例えばNHK大河ドラマが戦国時代に及んだ際に必ず描かれるのが織田信長。開明的な発想や数々の合戦の物語、そして本能寺の変での横死が劇的に描かれますが、反面その時代の民衆が連なる一向宗と絡んだ伊勢長島農民一揆への過酷な仕置に言及する作品は殆どありません。信長はこの一揆に臨んで長島城に女性やこどもを含めて20,000人から30,000人以上を閉じ込めたまま焼き討ちして殺害に及んだとの史実がありますが、これは滅多に扱われません。おそらくそれは日曜日の午後8時という時間にそぐわない、またはお正月の娯楽作品にもそぐわないからと見なされているからでしょうが、聖書の書き手は『旧約聖書』でも『新約聖書』でも人間の邪悪さをめぐり淡々と筆を進めてまいります。『出エジプト記』におきましてはモーセ誕生前夜にファラオから出されたヘブライ人の男の子の虐殺の勅令を忘れずに描きます。そして今朝の箇所でもヘロデ王が及んだ野蛮な振る舞いを忘れません。この蛮行の記事には『出エジプト記』の記事に加えて『旧約聖書』の預言の成就という着想が加わります。則ち、人間が時の権力に忖度し削除したり改ざんすることもあり得る「公文書」ではなくて一切の権力におもねらずに、神が備え給う世を人が歪めていく様をも一切隠ぺいせずに書き記すという視点が加わるのです。多くの無辜のこどもたちが、ヘロデ王の毒牙にかかりました。そこには遺された者の悲しみ、とりわけ想像の及ばない母たちの嘆きがあります。うわべだけを読めば、イエス様がお生まれにならない方がよかったのではないかとお考えになる方もいるかもしれません。正月にそのような話など聞きたくないと思われるかもしれません。神などいるものかと叫ばずにはおれない人もいるかもしれません。
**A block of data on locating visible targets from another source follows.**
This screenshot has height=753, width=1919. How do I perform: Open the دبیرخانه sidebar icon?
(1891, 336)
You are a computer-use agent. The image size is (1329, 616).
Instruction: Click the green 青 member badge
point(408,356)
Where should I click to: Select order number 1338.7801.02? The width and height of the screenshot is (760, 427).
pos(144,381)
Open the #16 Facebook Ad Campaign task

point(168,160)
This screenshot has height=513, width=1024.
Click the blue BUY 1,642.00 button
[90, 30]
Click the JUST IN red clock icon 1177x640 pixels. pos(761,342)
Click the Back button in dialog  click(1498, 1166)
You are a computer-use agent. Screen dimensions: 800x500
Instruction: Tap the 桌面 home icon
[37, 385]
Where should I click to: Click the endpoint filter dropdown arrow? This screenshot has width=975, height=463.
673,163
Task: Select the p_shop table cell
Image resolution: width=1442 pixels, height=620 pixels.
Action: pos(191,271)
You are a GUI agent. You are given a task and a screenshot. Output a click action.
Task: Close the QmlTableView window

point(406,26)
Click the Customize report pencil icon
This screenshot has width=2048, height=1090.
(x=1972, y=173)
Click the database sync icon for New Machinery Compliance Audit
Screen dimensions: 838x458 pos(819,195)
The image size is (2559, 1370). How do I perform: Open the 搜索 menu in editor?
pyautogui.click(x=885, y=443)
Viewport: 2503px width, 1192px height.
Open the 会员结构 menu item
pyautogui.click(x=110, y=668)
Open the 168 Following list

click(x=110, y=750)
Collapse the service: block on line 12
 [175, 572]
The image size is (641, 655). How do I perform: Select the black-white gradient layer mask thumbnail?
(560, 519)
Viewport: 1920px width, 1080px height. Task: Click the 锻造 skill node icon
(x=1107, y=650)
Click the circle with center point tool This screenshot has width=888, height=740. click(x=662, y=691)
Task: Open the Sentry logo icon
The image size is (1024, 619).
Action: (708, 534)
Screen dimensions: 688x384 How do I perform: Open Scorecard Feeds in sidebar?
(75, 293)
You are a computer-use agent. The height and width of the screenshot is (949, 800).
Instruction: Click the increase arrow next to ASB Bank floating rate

けれども、単に人が刻む資料からは忘れられたり改ざんされたりする物語とは異なり、このこどもたちが殺害されたという出来事を決して神は忘れず、母の悲しみもクリスマスには相応しくないという理由では決して退けられはしないのです。むしろ神の約束の完成へと向かう物語に編み込まれて、この出来事は決して福音書から削除されるどころか、幼子イエス・キリストが成長し向かうであろうところの十字架での死と復活の出来事と、不可分に関わり光に照らされます。なるほど、確かにこの箇所で引用される『エレミヤ書』31章15節は「主はこう言われる。ラマで声が聞こえる。苦悩に満ちて嘆き、泣く声が。ラケルが息子たちのゆえに泣いている。彼女は慰めを拒む。息子たちはもういないのだから」で終わります。しかし、この文章は16〜17節で次のように続きます。「主はこう言われる。泣きやむがよい。目から涙を拭いなさい。あなたの苦しみは報いられる、と主は言われる。息子たちは敵の国から帰ってくる。あなたの未来には希望がある、と主は言われる。息子たちは自分の国から帰ってくる」。ところで、『エレミヤ書』にある「敵の国」とは誰の国を指しているのでしょうか。『マタイによる福音書』と並んで『エレミヤ書』の文脈を踏まえますと、その時代と今日の政治状況にも重なる事情の中にある母とこどもたちの嘆きを、神は忘れずに聞き届け、罪という言葉では言い表しがたい、それが誰でも犯し得る凡庸な悪であれ、人の世に巣食う根源悪であれ、その邪悪さの中での疲弊、そして死への恐怖から救い上げてくださる、とも理解できます。ある教会では「幼子殉教者」とさえ記される、ベツレヘムでいのちを絶たれたこどもたちの物語を経て、ヘロデ王の息子アルケラオスの支配地から遠ざかり、ガリラヤのナザレへと、エジプトへ逃れていたイエス・キリストとその両親は戻ってまいります。それは何のためであったのか。「あなたの未来には希望がある」との声を聞くためです。年始の華やぎの陰で、悲しみに暮れる方々を決して忘れないイエス・キリストに示された神の愛が、新年もまたわたしたちに迫ってくるのです。
「いのちの光を見つめてあゆむ道」
『マタイによる福音書』2章1~12節
説教:稲山聖修牧師
聖書=マタイによる福音書2章1~12節
讃美=106(1節), 118(1節), 542.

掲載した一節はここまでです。